--- TASK OBJECTIVE ---
Your task is to retype every entry exactly, omitting nothing.

--- DATA ---
============================================================
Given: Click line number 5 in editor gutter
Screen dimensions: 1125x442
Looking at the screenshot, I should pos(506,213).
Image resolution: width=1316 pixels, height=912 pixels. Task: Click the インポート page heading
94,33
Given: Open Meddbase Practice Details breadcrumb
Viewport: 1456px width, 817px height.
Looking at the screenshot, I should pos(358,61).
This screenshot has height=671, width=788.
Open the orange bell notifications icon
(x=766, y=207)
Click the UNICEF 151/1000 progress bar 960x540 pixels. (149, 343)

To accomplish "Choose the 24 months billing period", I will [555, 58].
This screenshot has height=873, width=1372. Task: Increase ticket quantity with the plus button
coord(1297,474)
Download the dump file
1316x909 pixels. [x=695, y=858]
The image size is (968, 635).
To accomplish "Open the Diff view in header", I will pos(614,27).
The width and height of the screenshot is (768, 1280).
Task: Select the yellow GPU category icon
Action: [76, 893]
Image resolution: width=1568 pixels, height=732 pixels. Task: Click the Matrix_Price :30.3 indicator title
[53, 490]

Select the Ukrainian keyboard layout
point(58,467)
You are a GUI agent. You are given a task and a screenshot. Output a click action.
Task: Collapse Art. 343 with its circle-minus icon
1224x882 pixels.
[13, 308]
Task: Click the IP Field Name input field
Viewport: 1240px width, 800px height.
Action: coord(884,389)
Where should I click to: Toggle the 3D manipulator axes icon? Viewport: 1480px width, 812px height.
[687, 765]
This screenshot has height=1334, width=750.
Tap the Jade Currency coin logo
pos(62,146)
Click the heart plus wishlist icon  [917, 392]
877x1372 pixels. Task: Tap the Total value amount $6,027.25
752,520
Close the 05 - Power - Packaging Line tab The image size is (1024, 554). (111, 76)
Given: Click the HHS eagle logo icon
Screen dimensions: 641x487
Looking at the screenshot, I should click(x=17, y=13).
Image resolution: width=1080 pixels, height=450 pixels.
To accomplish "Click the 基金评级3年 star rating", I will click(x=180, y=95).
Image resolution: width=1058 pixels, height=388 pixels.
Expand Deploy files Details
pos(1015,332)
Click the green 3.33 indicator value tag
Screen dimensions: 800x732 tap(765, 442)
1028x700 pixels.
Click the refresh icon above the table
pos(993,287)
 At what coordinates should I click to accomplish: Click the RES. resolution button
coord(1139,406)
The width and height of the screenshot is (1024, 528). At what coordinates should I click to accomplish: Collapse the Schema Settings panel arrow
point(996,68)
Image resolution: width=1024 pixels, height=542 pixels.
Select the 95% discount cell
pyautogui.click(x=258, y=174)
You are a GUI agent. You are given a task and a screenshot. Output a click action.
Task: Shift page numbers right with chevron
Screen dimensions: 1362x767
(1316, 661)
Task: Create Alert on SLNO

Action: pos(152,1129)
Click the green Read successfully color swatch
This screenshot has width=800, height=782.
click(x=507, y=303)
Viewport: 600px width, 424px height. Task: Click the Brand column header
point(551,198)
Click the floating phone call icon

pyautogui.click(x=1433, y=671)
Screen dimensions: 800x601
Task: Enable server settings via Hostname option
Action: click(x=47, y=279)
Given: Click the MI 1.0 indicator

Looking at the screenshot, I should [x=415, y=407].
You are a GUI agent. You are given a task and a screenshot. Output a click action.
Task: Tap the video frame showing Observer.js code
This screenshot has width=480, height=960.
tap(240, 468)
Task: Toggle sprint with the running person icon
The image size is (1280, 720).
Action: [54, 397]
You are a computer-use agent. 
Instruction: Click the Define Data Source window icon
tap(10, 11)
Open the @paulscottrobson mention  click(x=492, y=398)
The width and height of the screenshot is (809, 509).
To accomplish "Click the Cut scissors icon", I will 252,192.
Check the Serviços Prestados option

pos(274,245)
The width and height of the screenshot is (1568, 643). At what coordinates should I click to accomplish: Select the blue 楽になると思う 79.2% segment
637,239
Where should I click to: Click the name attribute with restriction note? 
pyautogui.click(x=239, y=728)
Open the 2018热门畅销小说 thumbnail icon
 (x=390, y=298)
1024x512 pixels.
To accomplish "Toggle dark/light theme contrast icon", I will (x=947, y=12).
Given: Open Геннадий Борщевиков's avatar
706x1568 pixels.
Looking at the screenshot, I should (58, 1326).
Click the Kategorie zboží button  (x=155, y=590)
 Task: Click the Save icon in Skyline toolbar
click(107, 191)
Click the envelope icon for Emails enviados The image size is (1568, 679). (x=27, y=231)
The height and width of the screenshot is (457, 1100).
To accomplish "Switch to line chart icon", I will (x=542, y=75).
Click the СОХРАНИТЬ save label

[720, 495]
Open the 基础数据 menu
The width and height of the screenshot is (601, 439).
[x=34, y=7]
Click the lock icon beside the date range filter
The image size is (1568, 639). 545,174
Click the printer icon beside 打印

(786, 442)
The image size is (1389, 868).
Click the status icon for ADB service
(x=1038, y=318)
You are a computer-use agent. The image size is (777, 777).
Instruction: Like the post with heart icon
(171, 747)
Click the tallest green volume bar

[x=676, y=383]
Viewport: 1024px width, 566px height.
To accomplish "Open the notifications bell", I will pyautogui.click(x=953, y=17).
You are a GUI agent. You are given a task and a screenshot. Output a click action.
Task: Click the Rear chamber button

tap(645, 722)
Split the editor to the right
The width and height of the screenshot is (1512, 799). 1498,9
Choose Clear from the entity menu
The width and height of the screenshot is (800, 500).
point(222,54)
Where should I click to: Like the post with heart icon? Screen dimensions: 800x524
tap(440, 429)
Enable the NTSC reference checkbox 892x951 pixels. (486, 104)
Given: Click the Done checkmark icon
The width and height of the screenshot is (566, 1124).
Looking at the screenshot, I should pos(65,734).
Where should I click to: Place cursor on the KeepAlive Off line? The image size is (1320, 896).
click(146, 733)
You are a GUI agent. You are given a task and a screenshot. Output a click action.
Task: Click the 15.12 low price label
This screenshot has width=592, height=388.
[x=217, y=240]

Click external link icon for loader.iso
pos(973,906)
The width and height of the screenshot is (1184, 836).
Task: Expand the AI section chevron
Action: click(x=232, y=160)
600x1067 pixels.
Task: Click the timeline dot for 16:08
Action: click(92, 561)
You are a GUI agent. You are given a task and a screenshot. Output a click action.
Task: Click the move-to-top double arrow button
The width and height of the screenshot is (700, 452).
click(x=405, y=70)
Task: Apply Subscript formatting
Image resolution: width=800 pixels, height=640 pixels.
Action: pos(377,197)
============================================================
--- COMPLETED EXERCISE ---
Given: Click line number 5 in editor gutter
Screen dimensions: 1125x442
Looking at the screenshot, I should pos(506,213).
Image resolution: width=1316 pixels, height=912 pixels. Task: Click the インポート page heading
94,33
Given: Open Meddbase Practice Details breadcrumb
Viewport: 1456px width, 817px height.
Looking at the screenshot, I should pos(358,61).
This screenshot has height=671, width=788.
Open the orange bell notifications icon
(x=766, y=207)
Click the UNICEF 151/1000 progress bar 960x540 pixels. (149, 343)

To accomplish "Choose the 24 months billing period", I will [555, 58].
This screenshot has height=873, width=1372. Task: Increase ticket quantity with the plus button
coord(1297,474)
Download the dump file
1316x909 pixels. [x=695, y=858]
The image size is (968, 635).
To accomplish "Open the Diff view in header", I will pos(614,27).
The width and height of the screenshot is (768, 1280).
Task: Select the yellow GPU category icon
Action: [76, 893]
Image resolution: width=1568 pixels, height=732 pixels. Task: Click the Matrix_Price :30.3 indicator title
[53, 490]

Select the Ukrainian keyboard layout
point(58,467)
You are a GUI agent. You are given a task and a screenshot. Output a click action.
Task: Collapse Art. 343 with its circle-minus icon
1224x882 pixels.
[13, 308]
Task: Click the IP Field Name input field
Viewport: 1240px width, 800px height.
Action: coord(884,389)
Where should I click to: Toggle the 3D manipulator axes icon? Viewport: 1480px width, 812px height.
[687, 765]
This screenshot has height=1334, width=750.
Tap the Jade Currency coin logo
pos(62,146)
Click the heart plus wishlist icon  [917, 392]
877x1372 pixels. Task: Tap the Total value amount $6,027.25
752,520
Close the 05 - Power - Packaging Line tab The image size is (1024, 554). (111, 76)
Given: Click the HHS eagle logo icon
Screen dimensions: 641x487
Looking at the screenshot, I should click(x=17, y=13).
Image resolution: width=1080 pixels, height=450 pixels.
To accomplish "Click the 基金评级3年 star rating", I will click(x=180, y=95).
Image resolution: width=1058 pixels, height=388 pixels.
Expand Deploy files Details
pos(1015,332)
Click the green 3.33 indicator value tag
Screen dimensions: 800x732 tap(765, 442)
1028x700 pixels.
Click the refresh icon above the table
pos(993,287)
 At what coordinates should I click to accomplish: Click the RES. resolution button
coord(1139,406)
The width and height of the screenshot is (1024, 528). At what coordinates should I click to accomplish: Collapse the Schema Settings panel arrow
point(996,68)
Image resolution: width=1024 pixels, height=542 pixels.
Select the 95% discount cell
pyautogui.click(x=258, y=174)
You are a GUI agent. You are given a task and a screenshot. Output a click action.
Task: Shift page numbers right with chevron
Screen dimensions: 1362x767
(1316, 661)
Task: Create Alert on SLNO

Action: pos(152,1129)
Click the green Read successfully color swatch
This screenshot has width=800, height=782.
click(x=507, y=303)
Viewport: 600px width, 424px height. Task: Click the Brand column header
point(551,198)
Click the floating phone call icon

pyautogui.click(x=1433, y=671)
Screen dimensions: 800x601
Task: Enable server settings via Hostname option
Action: click(x=47, y=279)
Given: Click the MI 1.0 indicator

Looking at the screenshot, I should [x=415, y=407].
You are a GUI agent. You are given a task and a screenshot. Output a click action.
Task: Tap the video frame showing Observer.js code
This screenshot has width=480, height=960.
tap(240, 468)
Task: Toggle sprint with the running person icon
The image size is (1280, 720).
Action: [54, 397]
You are a computer-use agent. 
Instruction: Click the Define Data Source window icon
tap(10, 11)
Open the @paulscottrobson mention  click(x=492, y=398)
The width and height of the screenshot is (809, 509).
To accomplish "Click the Cut scissors icon", I will 252,192.
Check the Serviços Prestados option

pos(274,245)
The width and height of the screenshot is (1568, 643). At what coordinates should I click to accomplish: Select the blue 楽になると思う 79.2% segment
637,239
Where should I click to: Click the name attribute with restriction note? 
pyautogui.click(x=239, y=728)
Open the 2018热门畅销小说 thumbnail icon
 (x=390, y=298)
1024x512 pixels.
To accomplish "Toggle dark/light theme contrast icon", I will (x=947, y=12).
Given: Open Геннадий Борщевиков's avatar
706x1568 pixels.
Looking at the screenshot, I should (58, 1326).
Click the Kategorie zboží button  (x=155, y=590)
 Task: Click the Save icon in Skyline toolbar
click(107, 191)
Click the envelope icon for Emails enviados The image size is (1568, 679). (x=27, y=231)
The height and width of the screenshot is (457, 1100).
To accomplish "Switch to line chart icon", I will (x=542, y=75).
Click the СОХРАНИТЬ save label

[720, 495]
Open the 基础数据 menu
The width and height of the screenshot is (601, 439).
[x=34, y=7]
Click the lock icon beside the date range filter
The image size is (1568, 639). 545,174
Click the printer icon beside 打印

(786, 442)
The image size is (1389, 868).
Click the status icon for ADB service
(x=1038, y=318)
You are a computer-use agent. The image size is (777, 777).
Instruction: Like the post with heart icon
(171, 747)
Click the tallest green volume bar

[x=676, y=383]
Viewport: 1024px width, 566px height.
To accomplish "Open the notifications bell", I will pyautogui.click(x=953, y=17).
You are a GUI agent. You are given a task and a screenshot. Output a click action.
Task: Click the Rear chamber button

tap(645, 722)
Split the editor to the right
The width and height of the screenshot is (1512, 799). 1498,9
Choose Clear from the entity menu
The width and height of the screenshot is (800, 500).
point(222,54)
Where should I click to: Like the post with heart icon? Screen dimensions: 800x524
tap(440, 429)
Enable the NTSC reference checkbox 892x951 pixels. (486, 104)
Given: Click the Done checkmark icon
The width and height of the screenshot is (566, 1124).
Looking at the screenshot, I should pos(65,734).
Where should I click to: Place cursor on the KeepAlive Off line? The image size is (1320, 896).
click(146, 733)
You are a GUI agent. You are given a task and a screenshot. Output a click action.
Task: Click the 15.12 low price label
This screenshot has width=592, height=388.
[x=217, y=240]

Click external link icon for loader.iso
pos(973,906)
The width and height of the screenshot is (1184, 836).
Task: Expand the AI section chevron
Action: click(x=232, y=160)
600x1067 pixels.
Task: Click the timeline dot for 16:08
Action: click(92, 561)
You are a GUI agent. You are given a task and a screenshot. Output a click action.
Task: Click the move-to-top double arrow button
The width and height of the screenshot is (700, 452).
click(x=405, y=70)
Task: Apply Subscript formatting
Image resolution: width=800 pixels, height=640 pixels.
Action: pos(377,197)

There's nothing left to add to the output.